A comerciante conta que a união da vizinhança, organizada em um grupo de WhatsApp, evitou a invasão a uma loja de bicicletas na madrugada desta terça. “O aviso veio pelo grupo e a gente chamou um brigadiano que mora perto. Ele acionou a Brigada, que chegou a tempo de evitar a invasão.” Os ladrões teriam conseguido fugir. Pela rede do celular, os membros também combinam o recebimento e doação de água e comida.
Saques a lojas e tiros assustam
A proliferação dos saques chegou a lojas alagadas na Rua Independência, no Centro de São Leopoldo. A Polícia confirma relatos de uma quadrilha com oito homens em um barco arrombando janelas dos prédios. Atônitos, moradores ouvem tiros, sem saber a origem. No bairro Mathias Velho, em Canoas, um confronto entre brigadianos e traficantes causou pânico no fim da noite de segunda. Não há notícia de feridos.
A violência em meio à inundação vai do Vale do Sinos a Porto Alegre. Roubos de embarcações e assaltos a voluntários são relatados. A barbárie e a selvageria promovida por criminosos, enquanto o mundo se volta para ajudar os flagelados, prejudica os atos de solidariedade.
Com medo de assaltos, barqueiros voluntários se tornam seletivos nos socorros. Estão exigindo acompanhamento policial para chegar a áreas de maior risco à segurança. Nesta terça, um barco foi furtado em uma casa na Rua Santa Catarina, na Scharlau, em São Leopoldo. Em Canoas, motos aquáticas foram roubadas.

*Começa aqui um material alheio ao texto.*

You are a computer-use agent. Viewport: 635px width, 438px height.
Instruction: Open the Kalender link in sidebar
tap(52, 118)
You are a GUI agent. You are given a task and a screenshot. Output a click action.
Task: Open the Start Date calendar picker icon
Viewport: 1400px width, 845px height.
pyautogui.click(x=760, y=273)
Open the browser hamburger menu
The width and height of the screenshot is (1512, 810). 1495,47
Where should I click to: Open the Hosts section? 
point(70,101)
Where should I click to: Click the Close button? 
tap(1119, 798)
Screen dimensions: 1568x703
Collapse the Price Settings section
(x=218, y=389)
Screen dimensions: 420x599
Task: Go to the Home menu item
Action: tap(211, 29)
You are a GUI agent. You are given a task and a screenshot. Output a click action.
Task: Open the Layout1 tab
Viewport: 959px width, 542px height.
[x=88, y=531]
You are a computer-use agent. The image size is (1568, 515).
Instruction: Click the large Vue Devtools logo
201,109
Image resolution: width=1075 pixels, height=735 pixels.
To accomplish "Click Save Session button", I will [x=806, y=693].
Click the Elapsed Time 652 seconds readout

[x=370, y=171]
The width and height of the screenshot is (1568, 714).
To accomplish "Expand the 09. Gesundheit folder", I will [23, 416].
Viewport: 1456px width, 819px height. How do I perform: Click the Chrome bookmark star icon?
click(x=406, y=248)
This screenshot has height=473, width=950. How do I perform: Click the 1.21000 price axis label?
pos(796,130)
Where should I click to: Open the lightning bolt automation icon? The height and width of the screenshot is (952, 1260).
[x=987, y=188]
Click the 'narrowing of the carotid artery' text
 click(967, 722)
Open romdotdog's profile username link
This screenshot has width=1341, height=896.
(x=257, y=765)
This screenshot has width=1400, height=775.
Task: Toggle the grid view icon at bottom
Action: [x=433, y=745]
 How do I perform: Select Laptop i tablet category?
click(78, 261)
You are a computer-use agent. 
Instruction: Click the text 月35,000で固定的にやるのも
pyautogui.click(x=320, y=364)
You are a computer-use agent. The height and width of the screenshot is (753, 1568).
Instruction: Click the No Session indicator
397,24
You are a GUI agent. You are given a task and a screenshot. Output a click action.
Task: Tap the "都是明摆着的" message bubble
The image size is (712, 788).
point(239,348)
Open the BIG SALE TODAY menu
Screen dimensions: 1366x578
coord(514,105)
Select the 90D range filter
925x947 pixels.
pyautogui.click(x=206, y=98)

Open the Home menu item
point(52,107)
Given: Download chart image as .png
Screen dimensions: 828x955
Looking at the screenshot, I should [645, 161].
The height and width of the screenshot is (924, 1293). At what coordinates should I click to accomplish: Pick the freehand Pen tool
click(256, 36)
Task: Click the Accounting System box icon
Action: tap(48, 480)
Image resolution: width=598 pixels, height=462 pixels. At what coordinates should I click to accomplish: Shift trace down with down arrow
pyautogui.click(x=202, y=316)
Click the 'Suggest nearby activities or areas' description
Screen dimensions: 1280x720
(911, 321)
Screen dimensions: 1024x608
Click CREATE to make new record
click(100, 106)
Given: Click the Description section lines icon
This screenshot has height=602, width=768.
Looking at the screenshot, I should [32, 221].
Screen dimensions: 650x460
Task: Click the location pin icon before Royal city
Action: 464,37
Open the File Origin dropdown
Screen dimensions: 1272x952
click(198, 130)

Desalojados acampados até em carros, em plena BR-116, buscam informações sobre a situação de propriedades alagadas. Trocam informações com amigos e desconhecidos que se prontificam a ir até onde as águas permitem para uma vigília panorâmica. Tudo num misto de solidariedade com desconfiança.
“Estamos atendendo ocorrências e prendendo”
“Até domingo eu estava dentro da água resgatando pessoas. A prioridade era salvar vidas. Depois, com a maioria das pessoas já retiradas dos locais de risco aqui na cidade, nosso foco passou a ser o policiamento, para preservar o patrimônio e a propriedade”, declara a capitã Bibiana Beck Menezes, do 25º Batalhão de Polícia Militar (BPM) de São Leopoldo.
“A Brigada Militar está trabalhando de forma incessante para evitar atos de vandalismo, arrombamentos e todo tipo de crime. Estamos atendendo ocorrências e prendendo gente. Tudo normal no policiamento, só que dentro da água”, acrescenta a oficial. A corporação conta com barcos e motos aquáticas emprestadas.
O comandante do 25º BPM, tenente-coronel Flori Chesani Junior, também salienta os esforços. “A segurança e o bem-estar da população são prioridades inegociáveis para a Brigada Militar. Neste momento desafiador, estamos dedicando recursos significativos para garantir que nossa comunidade sinta-se protegida e apoiada.”
Em nota emitida nesta terça, a corporação frisa que efetuou 32 prisões no Estado em operações contra vandalismo, invasões e danos ao patrimônio. “Durante as ações, seis pessoas foram presas em Montenegro, quatro em Canoas, seis em São Leopoldo, seis em Novo Hamburgo, uma em Ivoti, duas em Bento Gonçalves e sete pessoas em Porto Alegre.” O comunicado diz ainda que foram resgatadas, até o momento, 18.870 pessoas e 2.871 animais.
Governador confirma reforço na segurança
O governador Eduardo Leite confirmou, na tarde desta terça-feira, que o Estado ganhará novo contingente da Força Nacional de Segurança. “Recebi a informação de que o nosso pedido para reforçar o policiamento foi atendido. A partir de amanhã, começa a chegada desse importante apoio, inicialmente com 120 homens e, em seguida, com mais 300”, divulgou nas redes sociais.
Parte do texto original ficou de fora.